TUGAS SINGKAT 1 »
Bisakah Anda mencetak persis sama bagian dari teks yang diberikan di bawah, mulai dari kata-kata "Momentum konferensi digunakan" dan berhenti setelah "Perdana Menteri baru."?

Selamatkan lingkungan dari kerusakan akibat tangan-tangan tidak bertanggung jawab.

Rabu, 24 Maret 2010

Refleksi Lingkungan Akhir Tahun

Keberhasilan konferensi juga ditandai dengan luluhnya Amerika Serikat turut menorehkan komitmen pada peta jalan Bali.
LEMBARAN 2007, meskipun hanya penggalan kecil agaknya bisa ditutup dengan kenangan manis. Kita berhasil menjadi
tuan rumah Konferensi PBB tentang perubahan iklim di Bali yang berlangsung dari 3 sampai 14 Desember. Konferensi
yang menyedot banyak perhatian berbagai kalangan berhasil menyusun peta jalan (road map) Bali sebagai kerangka
kerja sama pasca -Kyoto Protocol tahun 2012.

Keberhasilan konferensi juga ditandai dengan luluhnya Amerika Serikat turut menorehkan komitmen pada peta jalan Bali.
Momentum konferensi digunakan Australia untuk menandatangani Protocol Kyoto sekaligus menjadi pertanda perubahan
arah kebijakan lingkungan Negeri Kanguru tersebut di bawah Perdana Menteri baru.
Pemadam Kebakaran
Beberapa bulan sebelum konferensi berlangsung, Pemerintah sangat giat menciptakan demam peduli panas global.
Mulai dengan gerakan bersepeda Jakarta-Bali sampai gerakan penanaman sepuluh juta pohon yang dilakukan berbagai
kalangan. Agaknya belum pernah gerakan lingkungan sampai se - massal sebagaimana yang kita saksikan beberapa
bulan terakhir ini. Mudah-mudah-an saja gerakan ini bisa merasuk sanubari setiap insan Indonesia sehingga berbuah
menjadi kultur peduli lingkungan dan tidak sebatas pada momen upacara.

Selama ini respons atas berbagai bencana lingkungan seperti banjir, tanah longsor dan banjir pasang bersifat reaktif bak
pemadam kebakaran. Ketika berbagai bencana itu muncul, mendadak sontak semuanya menjadi pakar lingkungan
dengan menyatakan bahwa semua hal itu disebabkan oleh kerusakan lingkungan. Namun demikian reaksi itu berhenti
seiring dengan surutnya banjir dan pulihnya longsor.

Pada kondisi normal, persoalan lingkungan seolah-olah hanya menjadi tugas Kementerian Lingkungan Hidup. Tidaklah
mengherankan jika Menteri Rachmat Witular sempat mencetuskan bahwa Kementerian yang dipimpinnya seharusnya
mencakup urusan sumber daya alam sebagaimana yang dilakukan di Selandia Baru dan Filipina.

Sumber daya alam dimaksud meliputi sektor kehutanan, energi dan pertambangan, perikanan, kelautan dan pertanian.
Kegundahan Menteri Lingkungan sekaligus menunjukkan bahwa sektor lingkungan dan sumber daya alam yang
seharusnya berada pada satu gerbong visi, selama ini sering berjalan sendiri-sendiri karena persepsi yang
berbeda-beda. Isu menyatukan lingkungan dengan sumber daya alam sebenaranya telah mencuat saat pembentukan
kabinet SBY-JK tiga tahun yang lalu.

TUGAS SINGKAT 2 »
Bisakah Anda menampilkan ulang, persis sama, baris-baris catatan di bawah, mulai dari baris yang memuat "January (817, 844)" dan berhenti setelah baris yang memuat "green (222, 1120)"?

DATA YANG DISEDIAKAN »
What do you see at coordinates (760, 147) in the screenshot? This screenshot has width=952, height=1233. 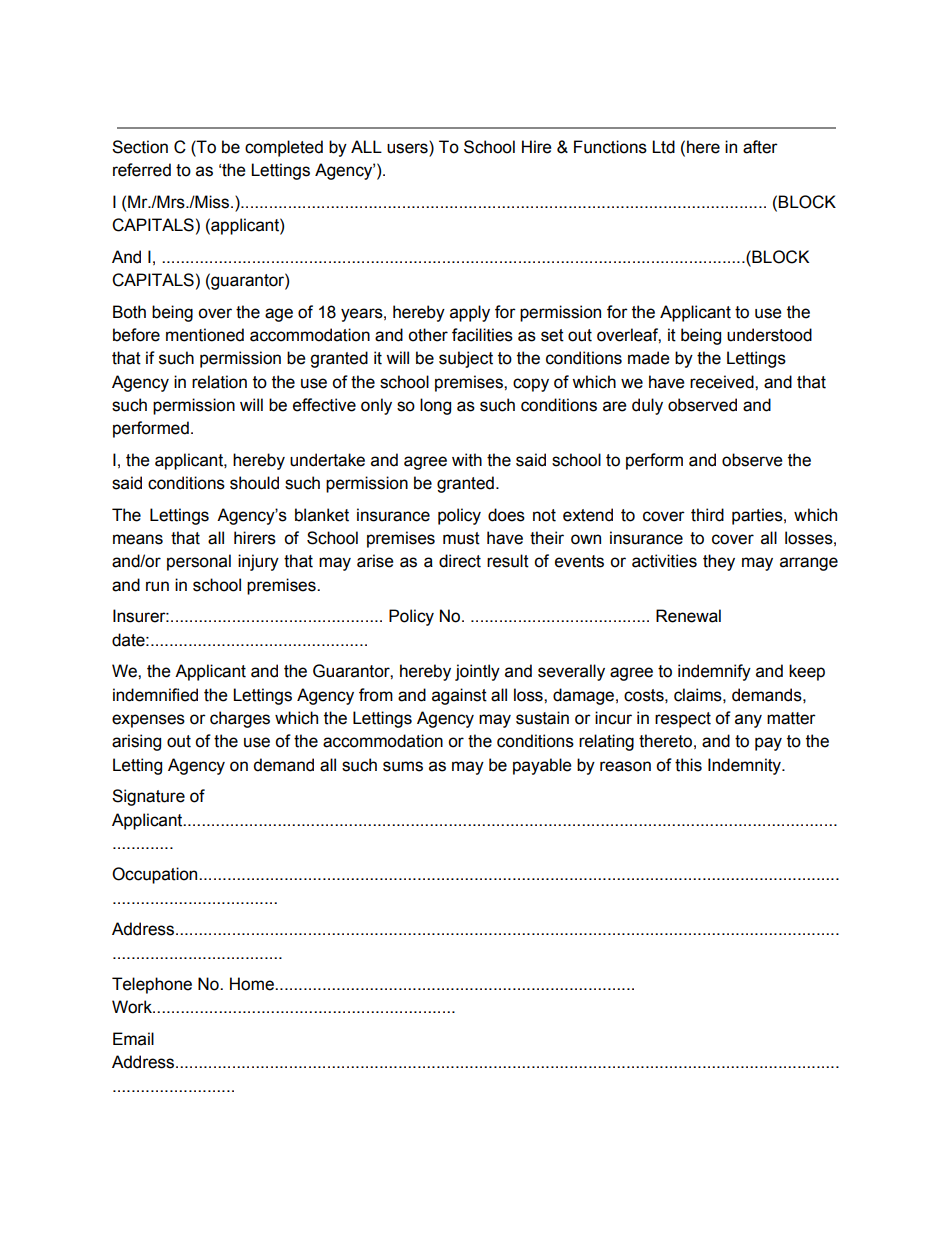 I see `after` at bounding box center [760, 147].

==

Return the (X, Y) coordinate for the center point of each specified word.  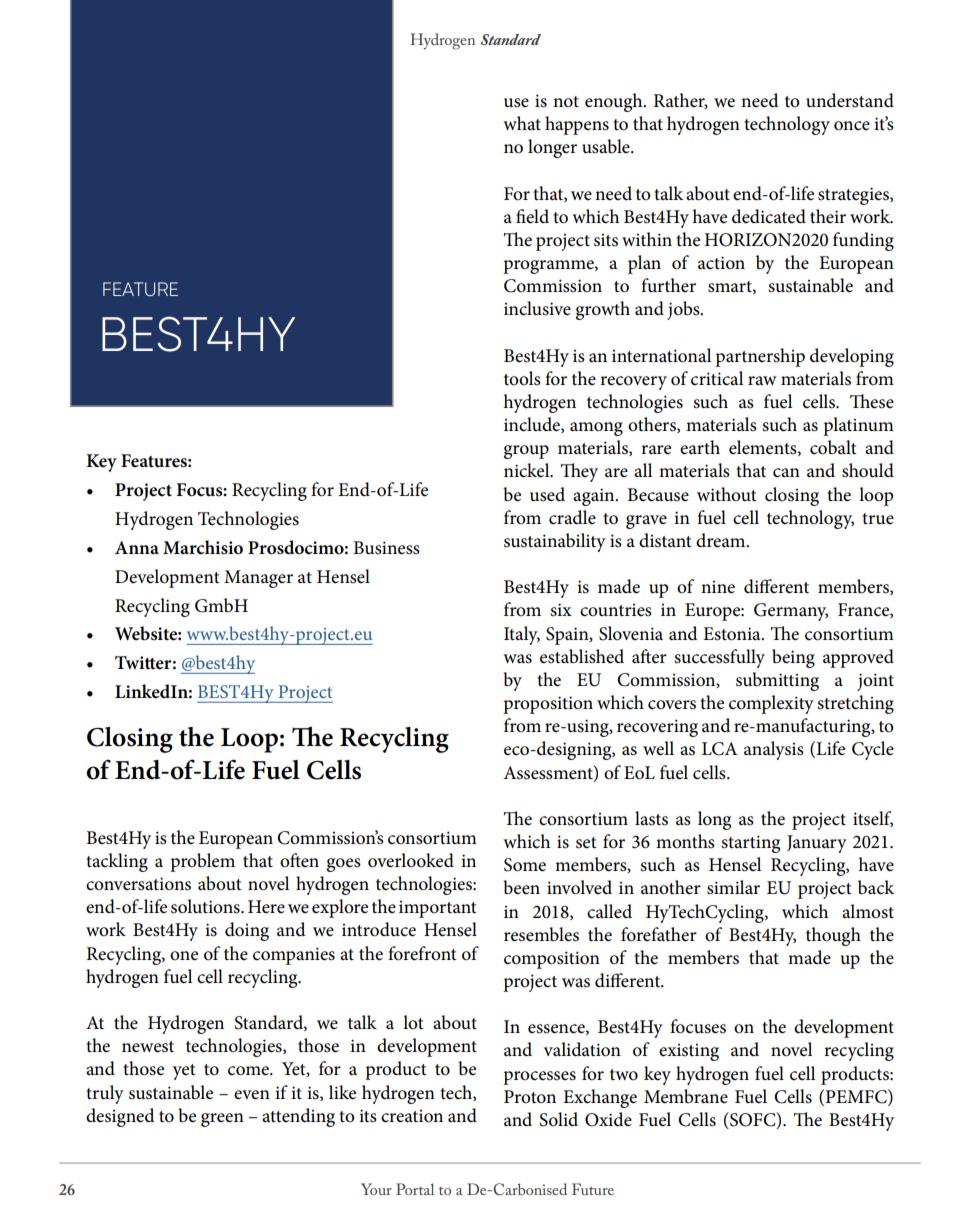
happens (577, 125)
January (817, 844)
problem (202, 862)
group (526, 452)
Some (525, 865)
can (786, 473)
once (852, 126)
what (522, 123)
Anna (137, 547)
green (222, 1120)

...

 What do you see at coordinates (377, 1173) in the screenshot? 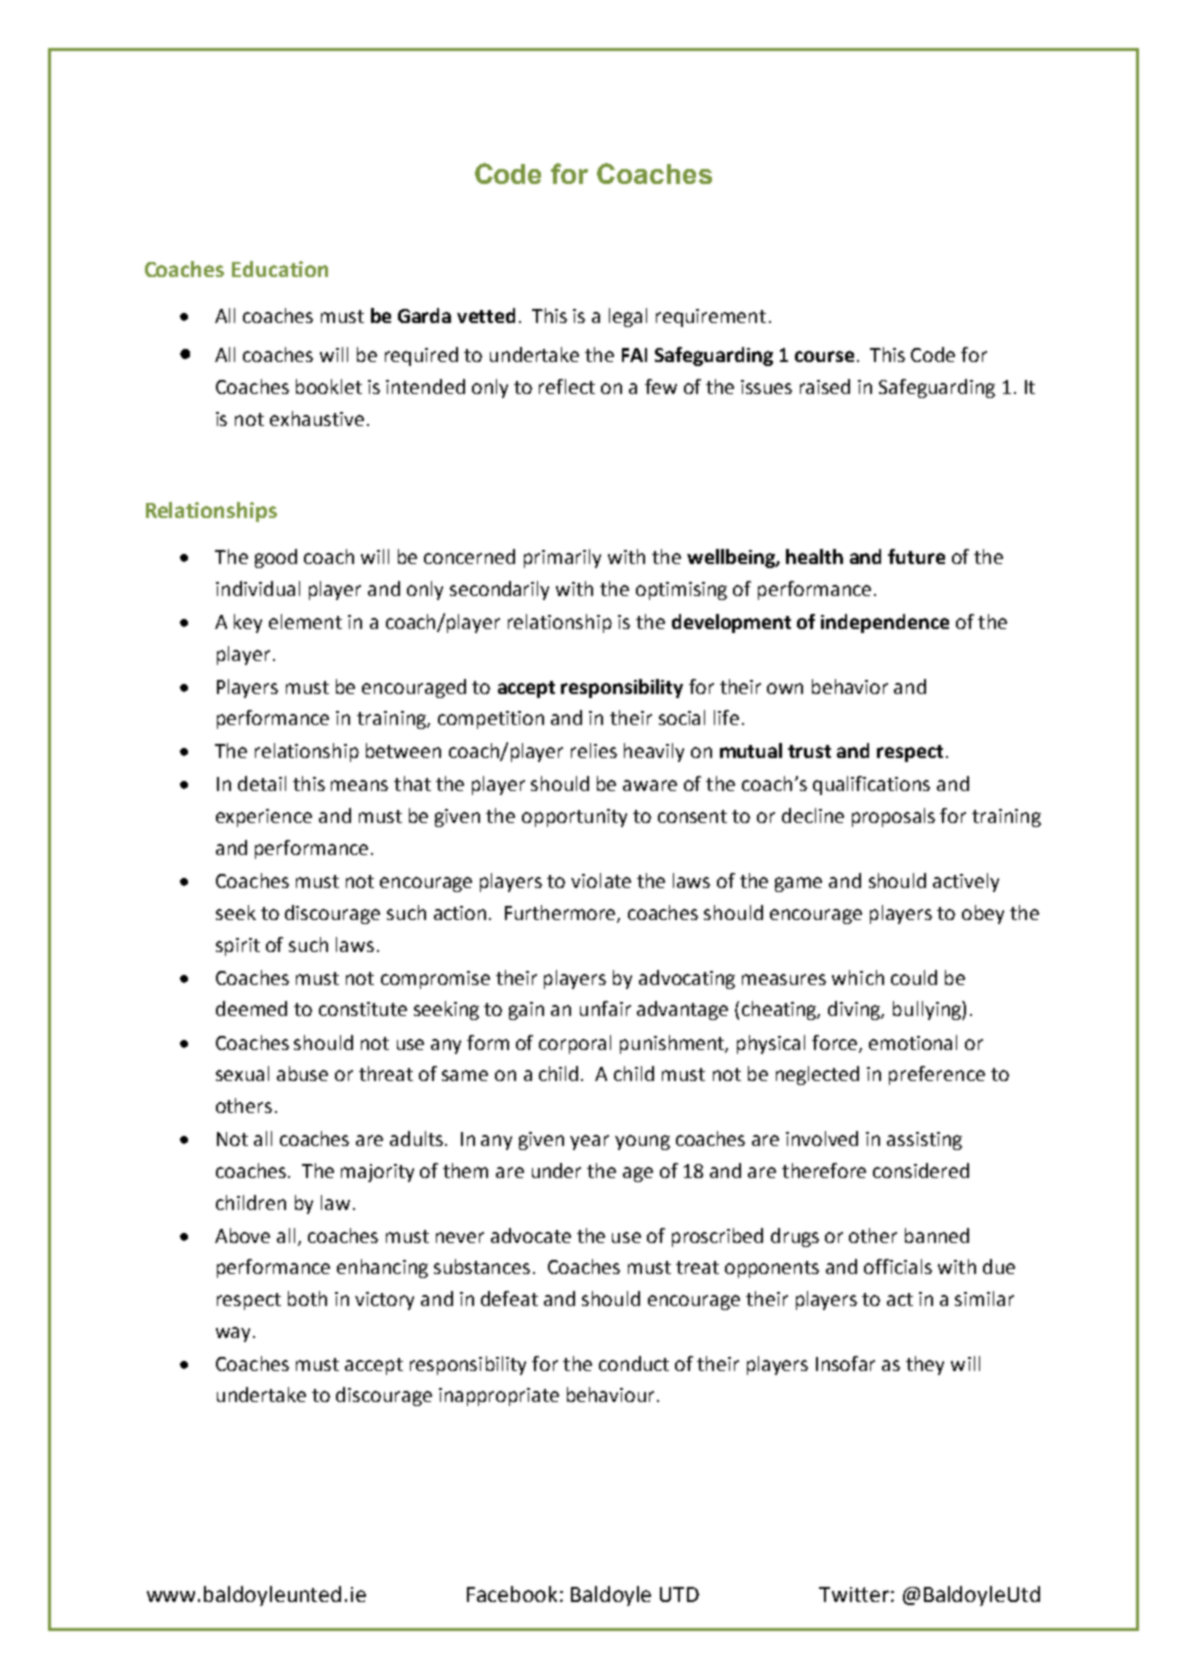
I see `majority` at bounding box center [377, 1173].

HASIL LATIHAN 1 »
Momentum konferensi digunakan Australia untuk menandatangani Protocol Kyoto sekaligus menjadi pertanda perubahan
arah kebijakan lingkungan Negeri Kanguru tersebut di bawah Perdana Menteri baru.

HASIL LATIHAN 2 »
January (817, 844)
problem (202, 862)
group (526, 452)
Some (525, 865)
can (786, 473)
once (852, 126)
what (522, 123)
Anna (137, 547)
green (222, 1120)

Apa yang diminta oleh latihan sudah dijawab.